* **Supplied passage**:
Scientific Meetings of the Association for the Advancement of Psychoanalysis

Visions of the Future: The Analyst's Expectations and their Impact on the Analytic Process Presenter: Kenneth Winarick, Ph.D. Discussant: Roger Rahtz, M.D. May 9, 1996

Betsy Hallerman, C.S.W and Judith Fox Fliesser, M.D.

Edited by:
Joan Gross, C.S.W

Addressing the important issue of analytic neutrality currently being debated in many psychoanalytic forums, Winarick focused his thoughtful presentation on the analyst's expectations as they affect treatment and life goals, and in so doing, examined both the inevitability and necessity of therapeutic aspirations. He stressed overall the importance of both therapeutic receptivity to the frequency of these expectations and caution lest they undermine the intrapsychic thrust of analysis and threaten patient autonomy.

Winarick anchored his thoughts in history and noted that the idea of neutrality was implicit in Freud's admonition to physicians about the perils of therapeutic influence and aims for the patient. Referring to theorists such as Greenson, Kernberg, and Stone, he discussed the many attempts to soften the concept of neutrality, but commented that even these do not focus on some of the inherent problems, and cannot resolve the impasse between neutrality and therapeutic aim on the one hand, and differing goals between patient and analyst on the other. Furthermore, he stated, therapeutic expectations have been historically linked with interpretations based on uncovering future potential, and these, according to theorists such as Horney and Ticho, constitute one of the main goals of psychoanalysis.

How can the therapist proceed in light of the seeming inevitability, even the necessity, of expectations and the difficulty in maintaining an ideal neutrality? How can psychoanalysis be practiced so that the patient's real wishes and judgments can emerge? Winarick posed these questions, noting that psychoanalysis is now in a quandary since Freud's warning about the dangers of therapeutic influence is still valid. Rejecting the idea of replacing intrapsychic models with relational and self-disclosure models, Winarick stressed the importance of focusing on theory and clinical observation to inform treatment goals, with consequent emphasis on multiple determinants of conflict, rather than concentrating on behavioral or life goals.

* **Work to be completed**: In the meeting summary, who served as discussant for the presentation?

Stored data

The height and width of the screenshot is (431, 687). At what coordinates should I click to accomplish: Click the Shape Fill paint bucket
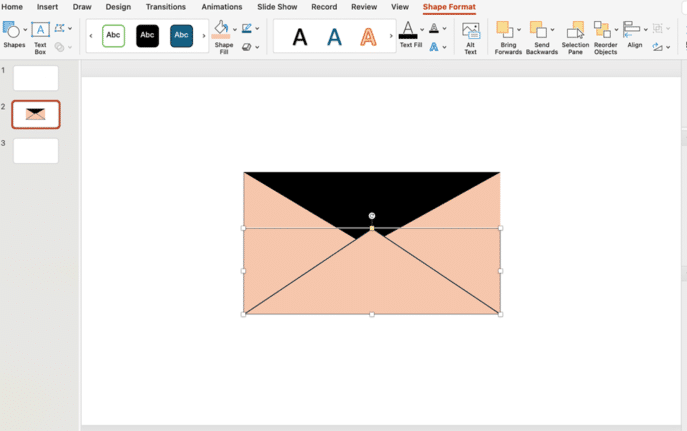tap(221, 30)
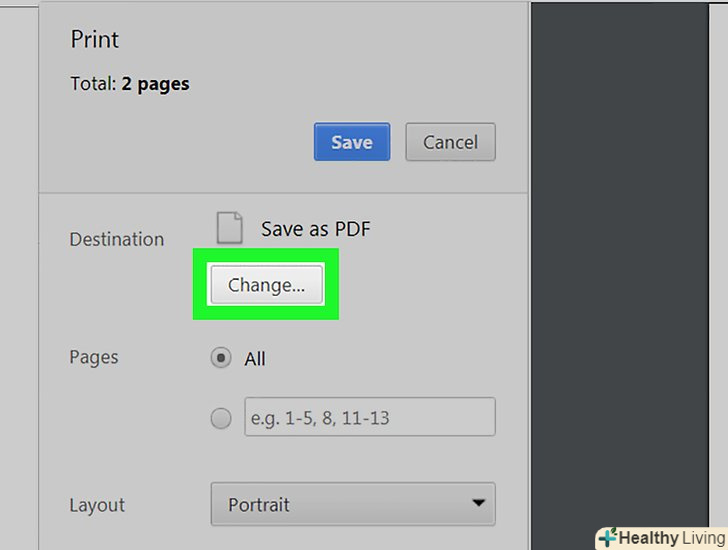Click the Layout dropdown arrow

click(479, 503)
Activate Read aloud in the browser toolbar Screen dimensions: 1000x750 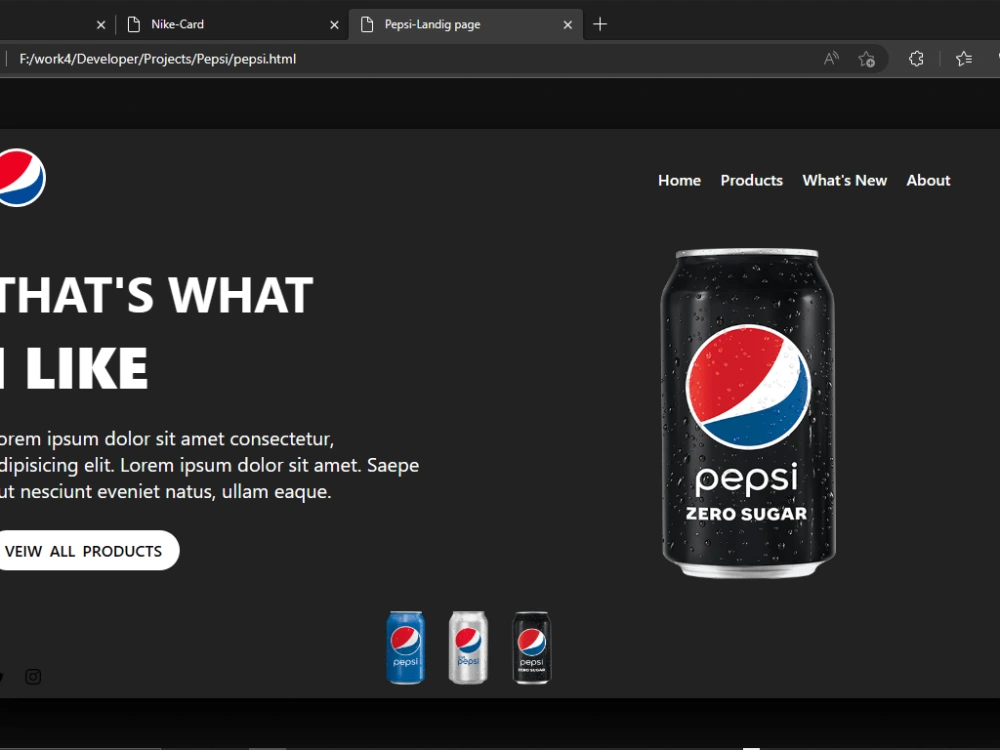pyautogui.click(x=830, y=58)
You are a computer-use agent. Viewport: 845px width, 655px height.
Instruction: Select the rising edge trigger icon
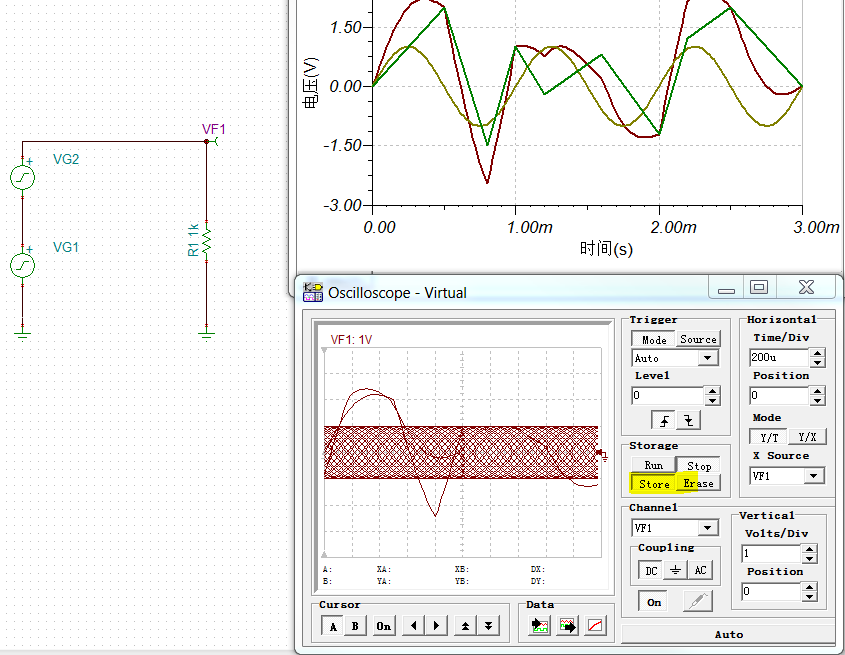pos(664,421)
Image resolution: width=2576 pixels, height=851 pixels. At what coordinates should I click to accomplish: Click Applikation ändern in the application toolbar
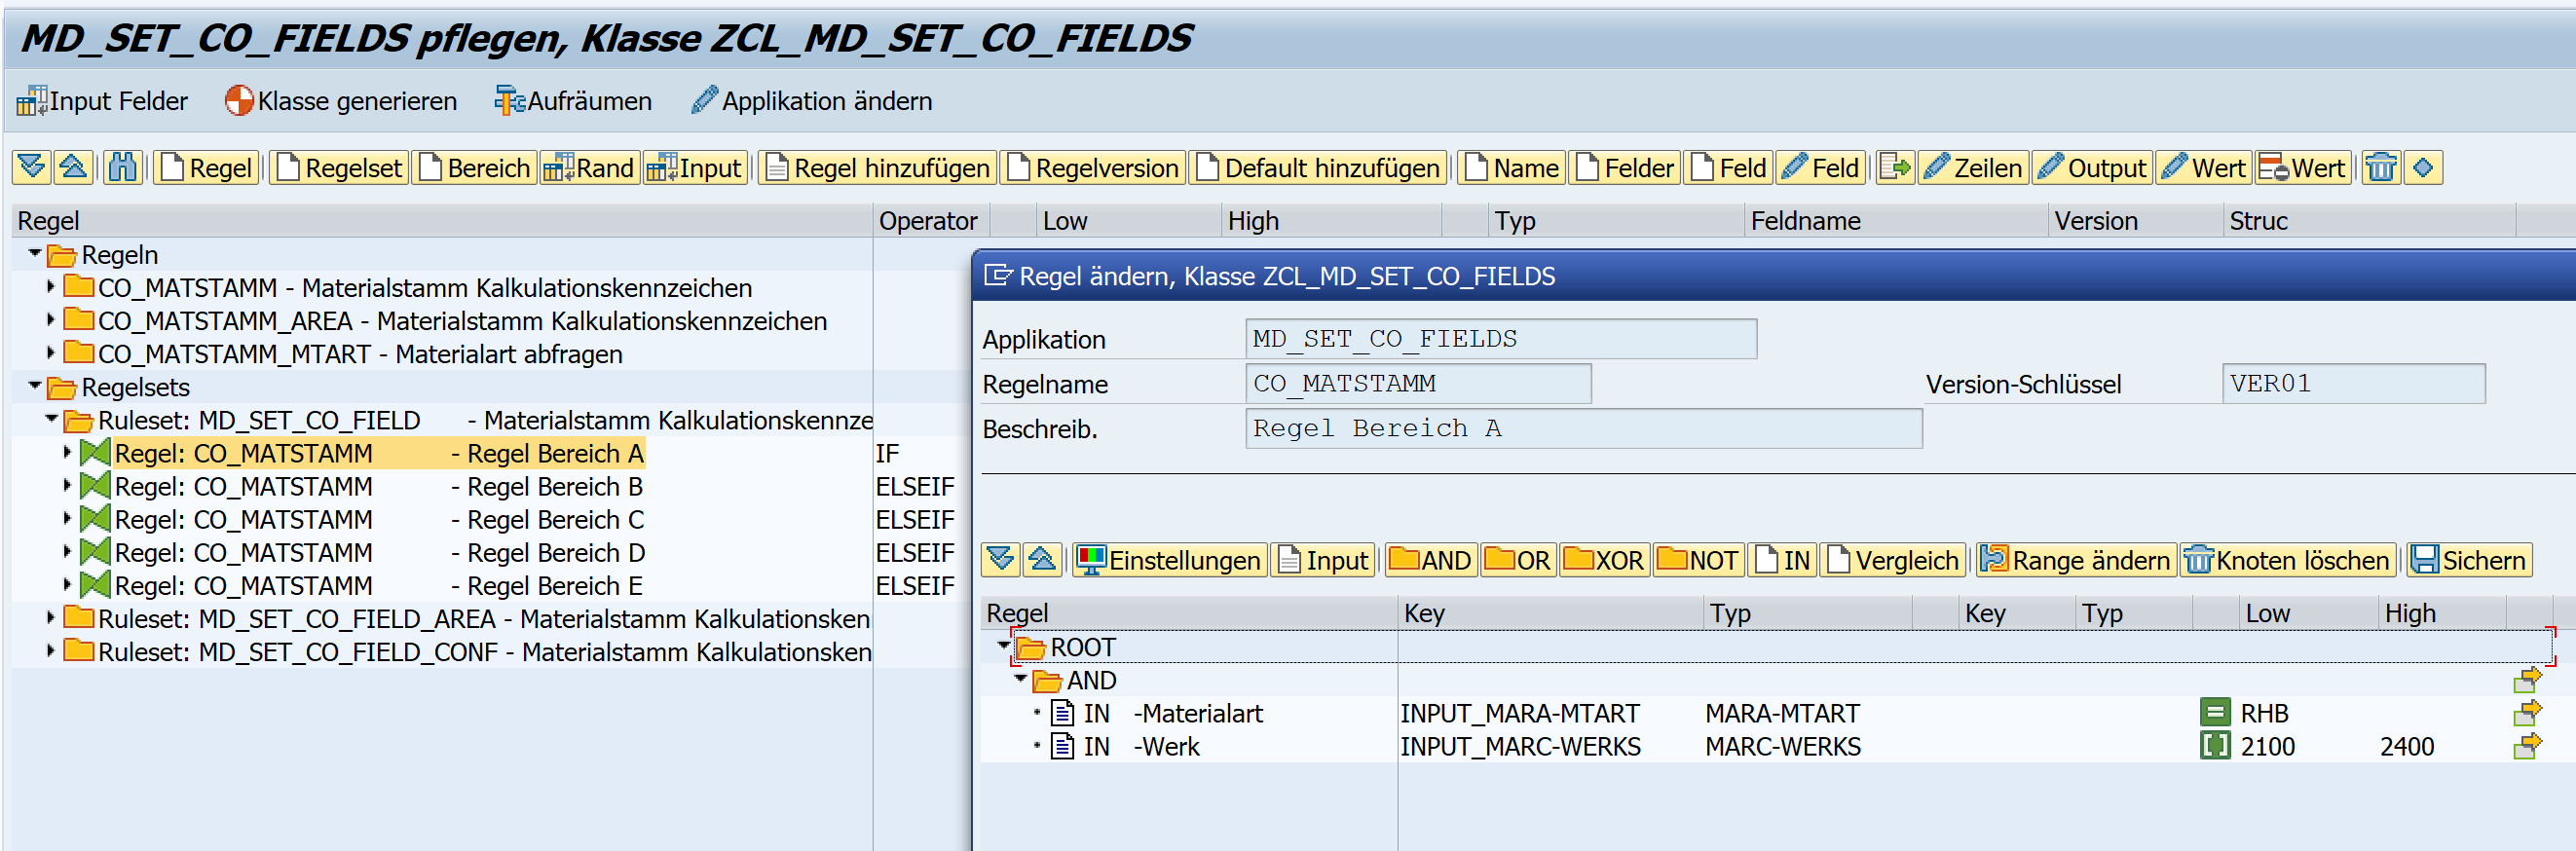point(812,101)
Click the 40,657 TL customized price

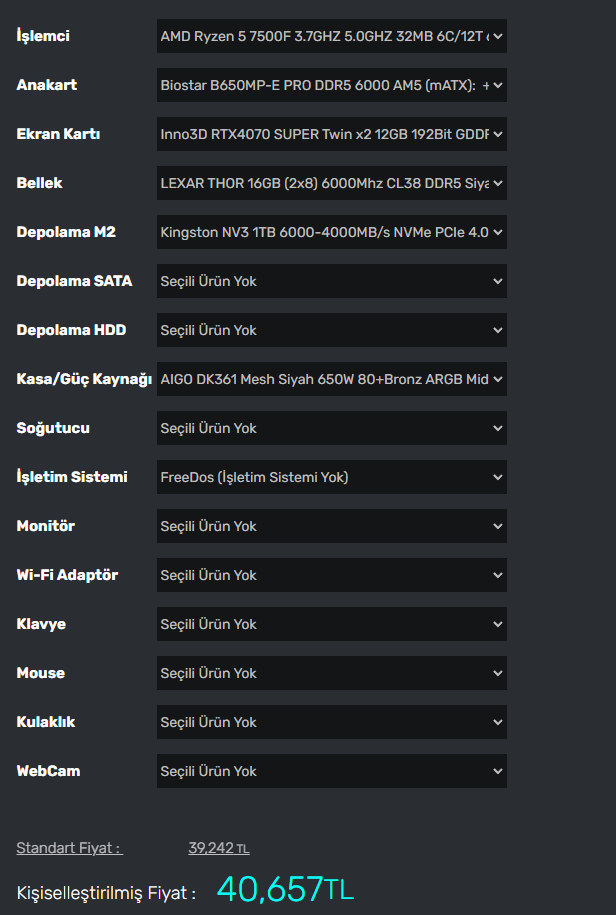tap(285, 889)
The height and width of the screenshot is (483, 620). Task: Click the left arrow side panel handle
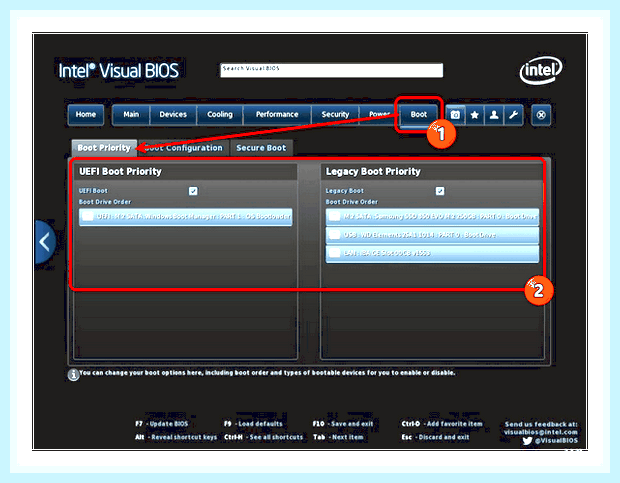pos(45,242)
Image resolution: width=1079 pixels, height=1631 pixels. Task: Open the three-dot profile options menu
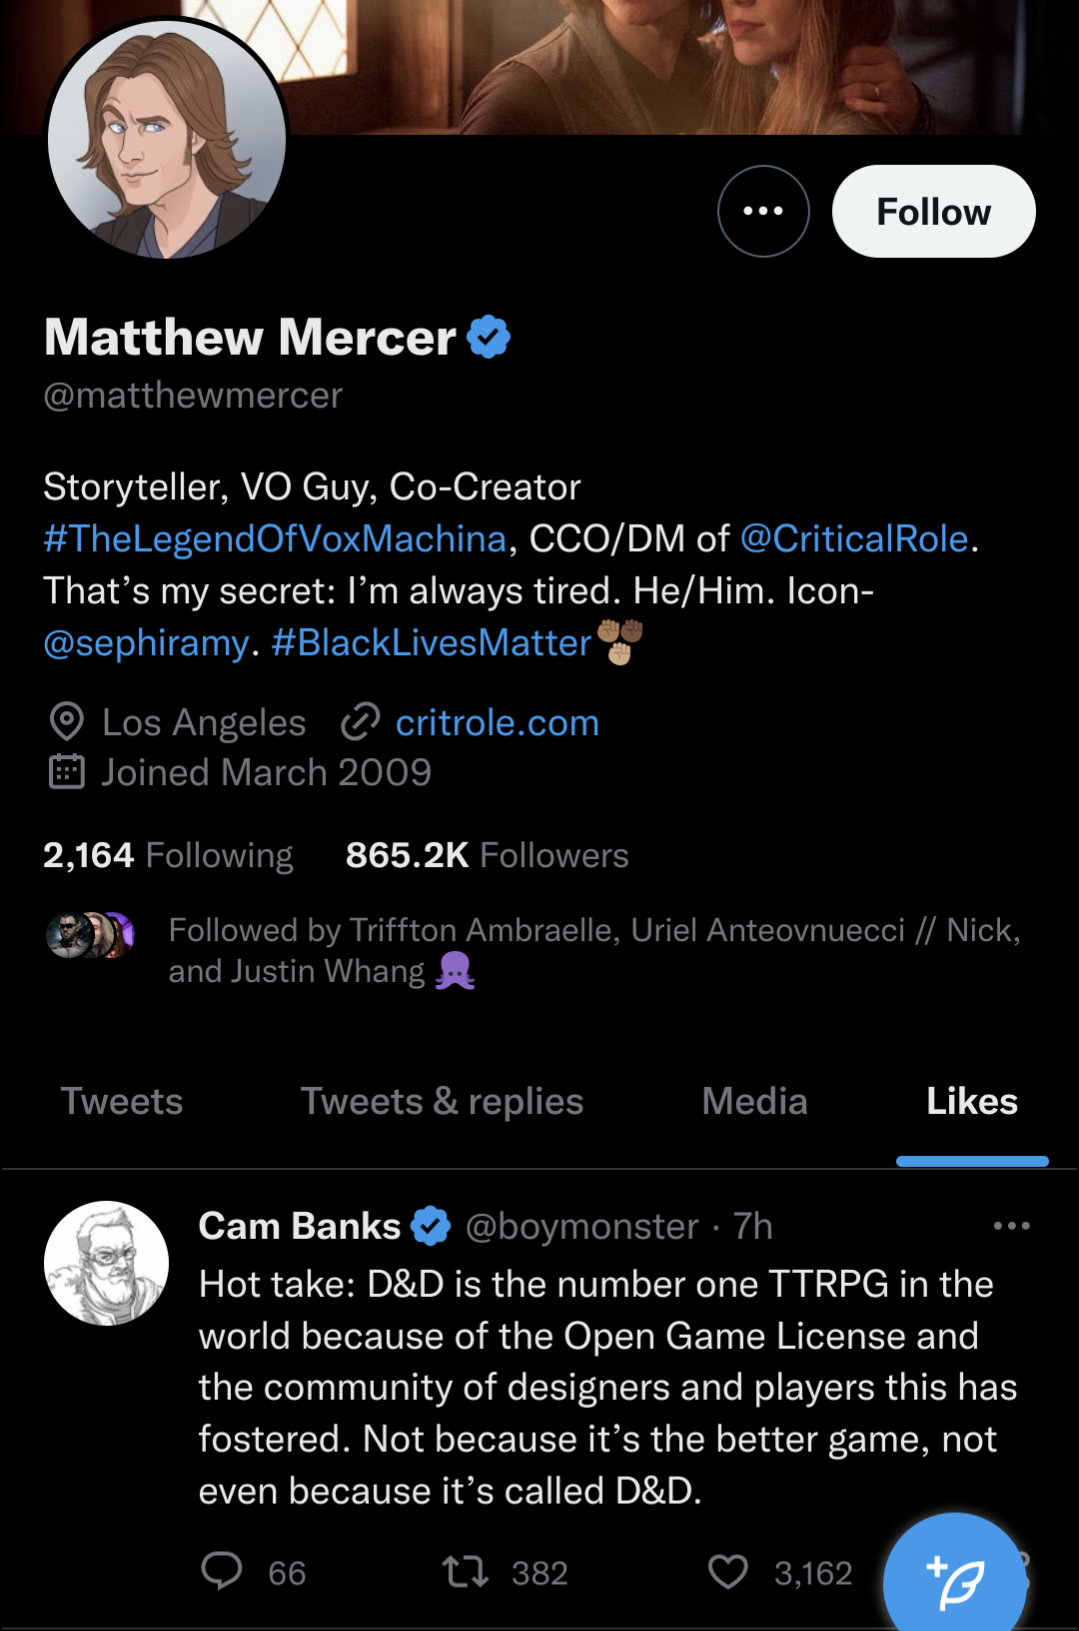pos(763,211)
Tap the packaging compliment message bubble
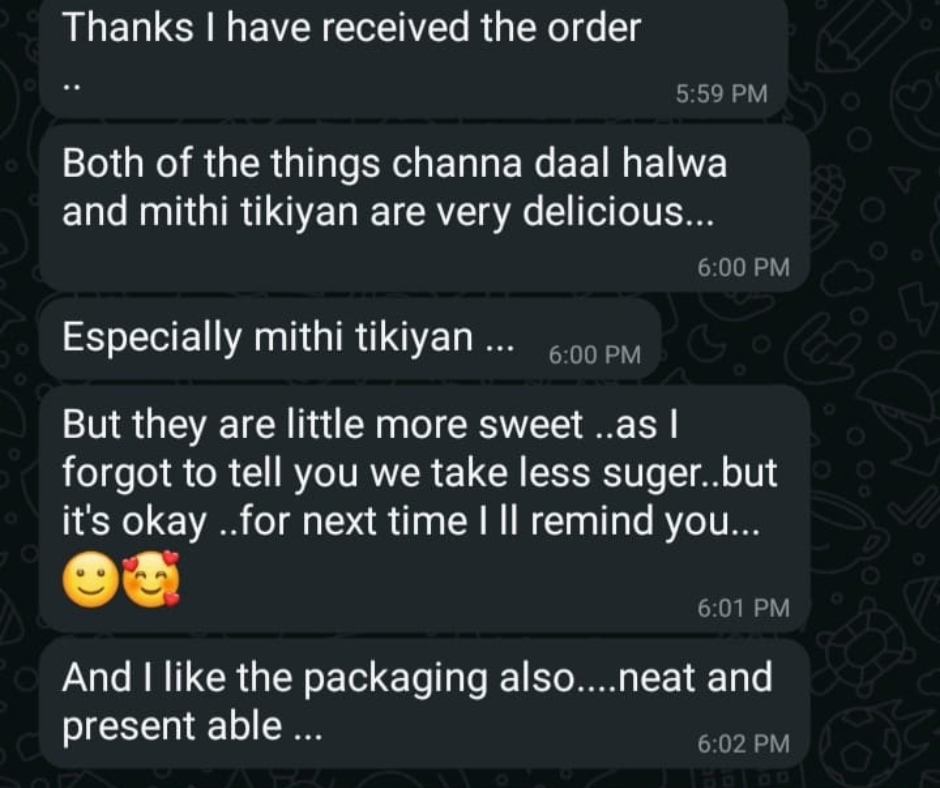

* **Solved problem**: Roger Rahtz, M.D.